▶ Passage to read

Keyboard shortcuts

Press or to navigate between chapters

Press S or / to search in the book

Press ? to show this help

Press Esc to hide this help

Cypher

Fluree supports openCypher 9 queries. A Cypher relationship-with-properties — (a)-[:WORKS_FOR {role: "..."}]->(b) — maps to Fluree’s edge-annotation primitive (concept, internals), so property-graph edges and RDF quoted-triple annotations are the same data read from two angles.

The same database is queryable through JSON-LD, SPARQL, and Cypher at once — one underlying store, no separate copy or sync step, so data written through any surface is immediately visible to the others. Because each surface is its own query language over that shared data, there are some subtle differences to be aware of. For a feature-by-feature status view — supported, divergent-by-design, or deferred — see the openCypher support matrix.

Quick start

MATCH (p:Person {name: "Alice"})-[:WORKS_FOR {role: "Engineer"}]->(o:Organization)
RETURN p, o

Running Cypher

Cypher is read/write — reads go through the query path, writes through the transaction path. Both require a target ledger (Cypher has no FROM/dataset clause). Read and write are split into separate endpoints/methods for parity with SPARQL, but the statement determines what runs.

Rust API

#![allow(unused)]
fn main() {
// read
let result = fluree.query_cypher(&db, "MATCH (n:Person) RETURN n.name").await?;
// write
let committed = fluree.transact_cypher(ledger, "CREATE (n:Person {name: \"Alice\"})").await?;
}

Parameterized forms ($param) are available via query_cypher_with_params / transact_cypher_with_params.

CLI — Cypher is auto-detected from a .cypher/.cyp/.cql file extension or a leading MATCH/CREATE/MERGE/…; force it with --cypher (query) or --format cypher (update):

fluree query my/ledger -e 'MATCH (n:Person) RETURN n.name' --cypher
fluree update my/ledger -f create.cypher

Cypher results default to cypher-json (a Neo4j-compatible tabular envelope with native scalars); pass --format jsonld for the RDF JSON-LD form.

▶ Requirement
Transcribe the portion of the Cypher documentation between "Press or to" and "from two angles.", inclusive.

▶ Information provided

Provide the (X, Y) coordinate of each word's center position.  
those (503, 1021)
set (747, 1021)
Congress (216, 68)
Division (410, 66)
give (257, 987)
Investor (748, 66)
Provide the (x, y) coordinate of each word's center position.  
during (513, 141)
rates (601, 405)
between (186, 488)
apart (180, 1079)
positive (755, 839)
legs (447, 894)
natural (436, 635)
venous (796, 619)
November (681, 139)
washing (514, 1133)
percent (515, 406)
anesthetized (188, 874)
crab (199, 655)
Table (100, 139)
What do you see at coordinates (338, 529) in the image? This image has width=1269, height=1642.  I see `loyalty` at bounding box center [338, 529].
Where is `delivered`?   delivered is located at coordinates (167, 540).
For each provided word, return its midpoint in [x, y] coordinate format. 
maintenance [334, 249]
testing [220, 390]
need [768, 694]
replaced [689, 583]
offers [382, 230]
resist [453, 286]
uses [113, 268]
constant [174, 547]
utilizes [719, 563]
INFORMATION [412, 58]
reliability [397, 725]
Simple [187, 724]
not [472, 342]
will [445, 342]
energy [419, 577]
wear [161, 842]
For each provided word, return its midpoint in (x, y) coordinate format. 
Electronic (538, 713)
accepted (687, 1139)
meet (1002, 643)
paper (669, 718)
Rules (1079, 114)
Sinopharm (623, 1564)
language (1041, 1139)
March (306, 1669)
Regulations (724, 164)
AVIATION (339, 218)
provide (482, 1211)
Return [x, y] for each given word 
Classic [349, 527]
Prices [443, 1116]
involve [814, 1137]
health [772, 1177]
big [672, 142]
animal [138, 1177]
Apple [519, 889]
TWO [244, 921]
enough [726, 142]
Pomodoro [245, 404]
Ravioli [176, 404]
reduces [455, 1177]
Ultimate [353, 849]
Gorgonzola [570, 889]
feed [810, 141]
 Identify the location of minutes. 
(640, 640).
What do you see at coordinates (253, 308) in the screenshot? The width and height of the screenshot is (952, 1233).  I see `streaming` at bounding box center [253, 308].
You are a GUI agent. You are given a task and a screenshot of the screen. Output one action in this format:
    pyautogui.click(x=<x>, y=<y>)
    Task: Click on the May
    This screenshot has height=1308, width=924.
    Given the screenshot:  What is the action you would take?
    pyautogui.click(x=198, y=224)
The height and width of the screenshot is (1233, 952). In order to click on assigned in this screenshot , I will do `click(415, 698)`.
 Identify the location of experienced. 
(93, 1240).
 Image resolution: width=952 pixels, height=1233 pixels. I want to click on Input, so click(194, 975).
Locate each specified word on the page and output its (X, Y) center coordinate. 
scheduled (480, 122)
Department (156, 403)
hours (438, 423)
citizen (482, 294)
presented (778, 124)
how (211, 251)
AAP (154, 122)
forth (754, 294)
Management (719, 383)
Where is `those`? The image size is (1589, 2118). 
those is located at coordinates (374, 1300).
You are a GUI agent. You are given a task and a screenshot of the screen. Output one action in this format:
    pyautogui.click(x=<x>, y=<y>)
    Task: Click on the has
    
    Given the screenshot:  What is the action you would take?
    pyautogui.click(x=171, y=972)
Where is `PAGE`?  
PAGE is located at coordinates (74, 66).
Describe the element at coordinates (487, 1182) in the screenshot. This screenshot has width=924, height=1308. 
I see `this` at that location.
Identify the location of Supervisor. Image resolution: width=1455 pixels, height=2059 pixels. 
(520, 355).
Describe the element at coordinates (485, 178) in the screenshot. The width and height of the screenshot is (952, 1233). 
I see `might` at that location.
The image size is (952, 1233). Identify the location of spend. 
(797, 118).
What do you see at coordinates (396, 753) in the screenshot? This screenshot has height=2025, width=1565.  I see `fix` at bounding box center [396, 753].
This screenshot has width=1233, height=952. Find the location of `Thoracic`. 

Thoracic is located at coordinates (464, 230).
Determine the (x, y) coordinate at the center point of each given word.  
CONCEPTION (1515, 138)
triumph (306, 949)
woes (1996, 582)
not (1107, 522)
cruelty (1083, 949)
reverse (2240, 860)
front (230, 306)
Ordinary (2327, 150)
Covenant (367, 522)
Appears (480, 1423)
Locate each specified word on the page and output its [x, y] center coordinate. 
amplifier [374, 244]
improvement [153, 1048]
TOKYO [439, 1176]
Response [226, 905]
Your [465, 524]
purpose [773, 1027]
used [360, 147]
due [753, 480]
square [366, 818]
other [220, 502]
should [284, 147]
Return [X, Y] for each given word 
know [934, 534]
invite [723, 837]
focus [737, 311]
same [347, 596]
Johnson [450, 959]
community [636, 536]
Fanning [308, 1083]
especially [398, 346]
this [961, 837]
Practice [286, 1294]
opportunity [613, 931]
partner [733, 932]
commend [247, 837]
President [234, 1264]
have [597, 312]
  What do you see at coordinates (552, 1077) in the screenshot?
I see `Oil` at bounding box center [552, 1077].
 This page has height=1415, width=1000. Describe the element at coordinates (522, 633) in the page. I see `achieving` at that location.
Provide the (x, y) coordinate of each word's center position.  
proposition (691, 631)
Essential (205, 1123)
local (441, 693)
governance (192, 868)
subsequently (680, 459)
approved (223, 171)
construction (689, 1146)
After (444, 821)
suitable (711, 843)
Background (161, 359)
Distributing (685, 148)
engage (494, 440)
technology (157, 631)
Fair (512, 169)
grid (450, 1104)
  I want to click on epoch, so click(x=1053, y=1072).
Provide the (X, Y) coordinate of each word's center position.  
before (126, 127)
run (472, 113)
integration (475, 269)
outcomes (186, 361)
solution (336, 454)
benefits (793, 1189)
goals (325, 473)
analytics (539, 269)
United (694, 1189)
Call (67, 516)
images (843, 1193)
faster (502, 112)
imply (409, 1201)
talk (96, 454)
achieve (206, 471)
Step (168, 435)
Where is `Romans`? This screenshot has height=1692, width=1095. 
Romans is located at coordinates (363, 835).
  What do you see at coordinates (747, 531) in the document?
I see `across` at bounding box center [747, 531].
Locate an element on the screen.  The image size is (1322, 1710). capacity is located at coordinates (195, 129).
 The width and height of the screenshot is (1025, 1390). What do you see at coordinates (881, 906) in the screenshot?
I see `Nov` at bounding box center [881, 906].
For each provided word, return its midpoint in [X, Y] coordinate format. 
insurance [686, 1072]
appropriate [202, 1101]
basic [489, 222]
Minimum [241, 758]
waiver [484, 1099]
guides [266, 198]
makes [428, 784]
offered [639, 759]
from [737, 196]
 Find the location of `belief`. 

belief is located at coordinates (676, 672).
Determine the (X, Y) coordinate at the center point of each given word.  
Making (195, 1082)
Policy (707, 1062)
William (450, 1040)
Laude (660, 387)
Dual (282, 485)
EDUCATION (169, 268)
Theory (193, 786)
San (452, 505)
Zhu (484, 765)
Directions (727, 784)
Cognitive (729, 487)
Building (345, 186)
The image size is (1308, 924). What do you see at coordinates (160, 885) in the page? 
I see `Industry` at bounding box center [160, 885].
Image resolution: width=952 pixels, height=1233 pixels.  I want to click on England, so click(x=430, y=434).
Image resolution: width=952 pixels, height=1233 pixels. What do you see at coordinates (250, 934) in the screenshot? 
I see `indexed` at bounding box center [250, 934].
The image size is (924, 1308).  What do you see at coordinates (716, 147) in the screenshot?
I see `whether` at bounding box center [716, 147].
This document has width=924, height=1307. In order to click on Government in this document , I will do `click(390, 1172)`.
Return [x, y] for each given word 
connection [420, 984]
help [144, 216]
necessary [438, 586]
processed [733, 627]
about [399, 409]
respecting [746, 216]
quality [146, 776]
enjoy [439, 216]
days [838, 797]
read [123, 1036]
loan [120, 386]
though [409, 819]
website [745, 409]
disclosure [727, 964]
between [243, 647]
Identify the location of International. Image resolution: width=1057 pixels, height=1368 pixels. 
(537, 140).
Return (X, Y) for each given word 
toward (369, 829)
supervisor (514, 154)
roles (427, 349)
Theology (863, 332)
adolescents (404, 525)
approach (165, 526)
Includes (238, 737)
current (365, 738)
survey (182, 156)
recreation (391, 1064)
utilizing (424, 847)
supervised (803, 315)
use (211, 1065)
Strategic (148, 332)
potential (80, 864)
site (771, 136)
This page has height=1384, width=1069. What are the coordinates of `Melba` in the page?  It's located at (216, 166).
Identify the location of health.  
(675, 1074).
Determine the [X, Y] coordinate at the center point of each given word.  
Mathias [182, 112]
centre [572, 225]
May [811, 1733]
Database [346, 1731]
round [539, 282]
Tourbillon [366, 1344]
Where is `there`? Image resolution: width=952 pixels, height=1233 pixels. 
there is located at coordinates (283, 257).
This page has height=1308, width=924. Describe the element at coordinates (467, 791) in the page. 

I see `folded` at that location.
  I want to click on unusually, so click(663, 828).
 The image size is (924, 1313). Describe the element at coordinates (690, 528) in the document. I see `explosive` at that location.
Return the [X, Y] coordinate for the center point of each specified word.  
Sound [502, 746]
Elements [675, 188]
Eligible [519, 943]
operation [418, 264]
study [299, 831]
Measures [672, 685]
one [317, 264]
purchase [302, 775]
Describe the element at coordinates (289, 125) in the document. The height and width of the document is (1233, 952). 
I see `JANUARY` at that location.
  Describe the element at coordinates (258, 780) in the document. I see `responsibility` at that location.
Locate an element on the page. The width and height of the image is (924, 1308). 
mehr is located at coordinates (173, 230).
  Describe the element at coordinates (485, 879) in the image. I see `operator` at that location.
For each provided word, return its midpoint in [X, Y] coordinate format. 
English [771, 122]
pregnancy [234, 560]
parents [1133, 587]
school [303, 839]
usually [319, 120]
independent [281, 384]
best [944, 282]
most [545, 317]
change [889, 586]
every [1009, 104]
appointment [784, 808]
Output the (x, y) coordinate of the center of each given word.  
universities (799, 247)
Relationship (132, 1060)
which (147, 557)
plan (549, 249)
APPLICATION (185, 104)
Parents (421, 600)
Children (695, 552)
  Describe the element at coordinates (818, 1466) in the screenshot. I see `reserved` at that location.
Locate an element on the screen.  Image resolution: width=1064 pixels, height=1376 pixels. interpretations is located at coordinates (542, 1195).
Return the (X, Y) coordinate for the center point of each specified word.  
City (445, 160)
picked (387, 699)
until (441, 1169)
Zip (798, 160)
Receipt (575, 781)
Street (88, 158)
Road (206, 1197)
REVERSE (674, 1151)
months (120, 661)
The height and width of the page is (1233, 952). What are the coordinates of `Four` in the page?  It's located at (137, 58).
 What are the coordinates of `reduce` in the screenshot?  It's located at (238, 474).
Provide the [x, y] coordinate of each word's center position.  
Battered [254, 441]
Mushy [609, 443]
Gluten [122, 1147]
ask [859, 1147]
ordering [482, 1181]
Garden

▶ Written response
Press or to navigate between chapters

Press S or / to search in the book

Press ? to show this help

Press Esc to hide this help

Cypher

Fluree supports openCypher 9 queries. A Cypher relationship-with-properties — (a)-[:WORKS_FOR {role: "..."}]->(b) — maps to Fluree’s edge-annotation primitive (concept, internals), so property-graph edges and RDF quoted-triple annotations are the same data read from two angles.